To jest post przetłumaczony przez AI.
Pisanie, które mnie wychwala
- Język pisania: Koreański
- •
- Kraj referencyjny: Wszystkie kraje
- •
- Inne
Wybierz język
Tekst podsumowany przez sztuczną inteligencję durumis
- Pismo poprzez samoograniczenie było dla mnie procesem szczerego ujawniania siebie, czasami stawiając mnie twarzą w twarz z różnymi moimi aspektami, od nędzy po siłę.
- Dzięki pisaniu mogłam zmierzyć się z przeszłymi ranami, nauczyć się je rozumieć i akceptować, doświadczając procesu uzdrowienia i rozwoju.
- Chcę nadal odkrywać prawdziwe ja poprzez pisanie, uczyć się kochać siebie i dzielić się tą miłością z innymi.
Przez pewien czas pisałam, stosując samoograniczenie, bez wahania ujawniając siebie. Podczas pisania ja, zapisana w marginesie, byłam czasami nędzna, czasami silna. Patrząc na różne swoje oblicza, zdałam sobie sprawę z tego, kim chcę być i o czym myślę. Ten proces był trochę wstydliwy, ale ostatecznie stał się sposobem na pokochanie siebie.
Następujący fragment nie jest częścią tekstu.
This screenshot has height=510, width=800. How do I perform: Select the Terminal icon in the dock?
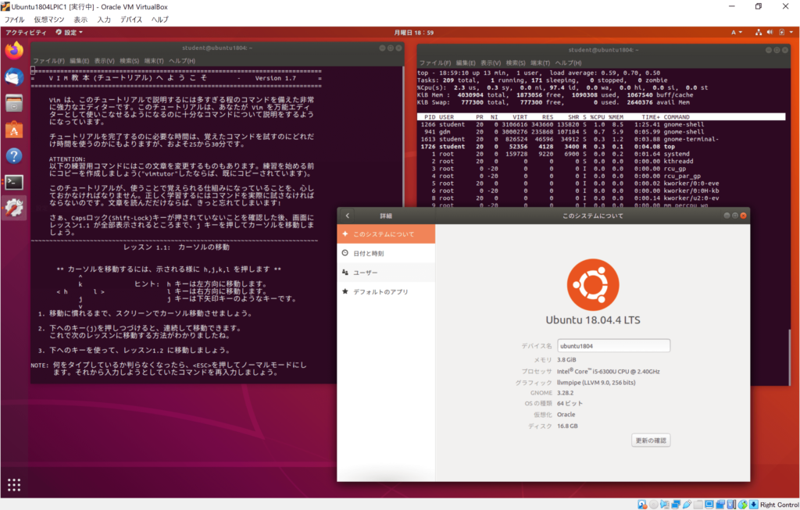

Codzienny czas poświęcony pisaniu był dla mnie cennym momentem refleksji. Niektóre teksty zajmowały mi dwie, trzy godziny. Działo się tak dlatego, że jednocześnie odkrywałam swoje dawne rany. Rany te nie były łatwe do zapomnienia, a ja bałam się z nimi zmierzyć. Jednak pisanie zawsze było cennym narzędziem do zrozumienia i wyrażania siebie. W wirze emocji, z którymi się często mierzyłam, uczyłam się rozumieć i akceptować siebie.
Codzienny zapis stał się moim dziennikiem wyzwolenia. Po kolei wydobywałam dawne bóle, patrzyłam na rany i powoli zaczęłam się od nich uwolnić. Pisanie stało się nie tylko sposobem wyrażania siebie, ale i narzędziem uzdrawiającym. W tym procesie jeszcze głębiej poznałam siebie.
Wtedy i teraz pisanie zawsze było cennym narzędziem do zrozumienia i wyrażania siebie. W codziennych zapiskach odnajduję siebie, a ten proces uzdrawia mnie i pozwala mi się rozwijać. Chcę nadal pisać swój dziennik wyzwolenia. Chcę w nim odnajdywać prawdziwą siebie, uczyć się kochać siebie i dzielić się tą miłością z innymi.